***** Given information *****
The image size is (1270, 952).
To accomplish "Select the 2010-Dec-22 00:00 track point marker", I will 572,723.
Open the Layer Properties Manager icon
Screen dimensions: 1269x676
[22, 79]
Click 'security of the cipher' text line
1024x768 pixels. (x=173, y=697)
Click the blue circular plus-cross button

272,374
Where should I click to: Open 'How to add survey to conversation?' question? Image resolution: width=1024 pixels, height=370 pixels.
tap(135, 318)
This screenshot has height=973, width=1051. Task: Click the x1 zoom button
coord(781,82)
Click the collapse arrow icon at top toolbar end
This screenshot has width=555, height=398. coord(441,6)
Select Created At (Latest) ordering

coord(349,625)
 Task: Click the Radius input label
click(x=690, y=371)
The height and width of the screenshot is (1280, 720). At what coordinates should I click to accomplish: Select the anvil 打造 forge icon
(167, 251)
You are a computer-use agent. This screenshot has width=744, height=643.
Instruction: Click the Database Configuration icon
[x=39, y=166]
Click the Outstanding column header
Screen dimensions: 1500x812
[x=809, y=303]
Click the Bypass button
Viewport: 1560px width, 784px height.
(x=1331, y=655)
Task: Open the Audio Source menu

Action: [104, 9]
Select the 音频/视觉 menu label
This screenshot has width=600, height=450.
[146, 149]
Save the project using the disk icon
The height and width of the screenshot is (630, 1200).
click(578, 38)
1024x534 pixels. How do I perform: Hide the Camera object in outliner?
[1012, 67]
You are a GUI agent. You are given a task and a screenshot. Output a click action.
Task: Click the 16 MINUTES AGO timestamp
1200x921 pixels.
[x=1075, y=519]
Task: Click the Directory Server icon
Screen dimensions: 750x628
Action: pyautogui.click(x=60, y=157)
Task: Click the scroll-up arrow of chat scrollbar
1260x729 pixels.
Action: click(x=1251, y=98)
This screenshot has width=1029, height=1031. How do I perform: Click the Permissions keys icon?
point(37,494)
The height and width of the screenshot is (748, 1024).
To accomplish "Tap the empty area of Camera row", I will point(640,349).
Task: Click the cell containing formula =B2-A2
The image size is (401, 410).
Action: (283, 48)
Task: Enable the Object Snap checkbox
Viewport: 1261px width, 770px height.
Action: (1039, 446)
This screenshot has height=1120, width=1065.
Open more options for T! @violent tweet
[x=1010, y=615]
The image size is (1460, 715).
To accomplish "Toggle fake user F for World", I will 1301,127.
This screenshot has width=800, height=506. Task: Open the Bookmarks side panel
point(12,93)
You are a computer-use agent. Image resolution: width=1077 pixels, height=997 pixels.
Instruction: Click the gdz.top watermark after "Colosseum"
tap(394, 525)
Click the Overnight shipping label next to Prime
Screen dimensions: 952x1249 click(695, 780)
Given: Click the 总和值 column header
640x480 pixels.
*****
# Work instruction
Start at the top line of the records and retype them all exactly.

# The answer
The image size is (1270, 952).
To accomplish "Select the 2010-Dec-22 00:00 track point marker", I will 572,723.
Open the Layer Properties Manager icon
Screen dimensions: 1269x676
[22, 79]
Click 'security of the cipher' text line
1024x768 pixels. (x=173, y=697)
Click the blue circular plus-cross button

272,374
Where should I click to: Open 'How to add survey to conversation?' question? Image resolution: width=1024 pixels, height=370 pixels.
tap(135, 318)
This screenshot has height=973, width=1051. Task: Click the x1 zoom button
coord(781,82)
Click the collapse arrow icon at top toolbar end
This screenshot has width=555, height=398. coord(441,6)
Select Created At (Latest) ordering

coord(349,625)
 Task: Click the Radius input label
click(x=690, y=371)
The height and width of the screenshot is (1280, 720). At what coordinates should I click to accomplish: Select the anvil 打造 forge icon
(167, 251)
You are a computer-use agent. This screenshot has width=744, height=643.
Instruction: Click the Database Configuration icon
[x=39, y=166]
Click the Outstanding column header
Screen dimensions: 1500x812
[x=809, y=303]
Click the Bypass button
Viewport: 1560px width, 784px height.
(x=1331, y=655)
Task: Open the Audio Source menu

Action: [104, 9]
Select the 音频/视觉 menu label
This screenshot has width=600, height=450.
[146, 149]
Save the project using the disk icon
The height and width of the screenshot is (630, 1200).
click(578, 38)
1024x534 pixels. How do I perform: Hide the Camera object in outliner?
[1012, 67]
You are a GUI agent. You are given a task and a screenshot. Output a click action.
Task: Click the 16 MINUTES AGO timestamp
1200x921 pixels.
[x=1075, y=519]
Task: Click the Directory Server icon
Screen dimensions: 750x628
Action: pyautogui.click(x=60, y=157)
Task: Click the scroll-up arrow of chat scrollbar
1260x729 pixels.
Action: click(x=1251, y=98)
This screenshot has width=1029, height=1031. How do I perform: Click the Permissions keys icon?
point(37,494)
The height and width of the screenshot is (748, 1024).
To accomplish "Tap the empty area of Camera row", I will point(640,349).
Task: Click the cell containing formula =B2-A2
The image size is (401, 410).
Action: (283, 48)
Task: Enable the Object Snap checkbox
Viewport: 1261px width, 770px height.
Action: (1039, 446)
This screenshot has height=1120, width=1065.
Open more options for T! @violent tweet
[x=1010, y=615]
The image size is (1460, 715).
To accomplish "Toggle fake user F for World", I will 1301,127.
This screenshot has width=800, height=506. Task: Open the Bookmarks side panel
point(12,93)
You are a computer-use agent. Image resolution: width=1077 pixels, height=997 pixels.
Instruction: Click the gdz.top watermark after "Colosseum"
tap(394, 525)
Click the Overnight shipping label next to Prime
Screen dimensions: 952x1249 click(695, 780)
Given: Click the 总和值 column header
640x480 pixels.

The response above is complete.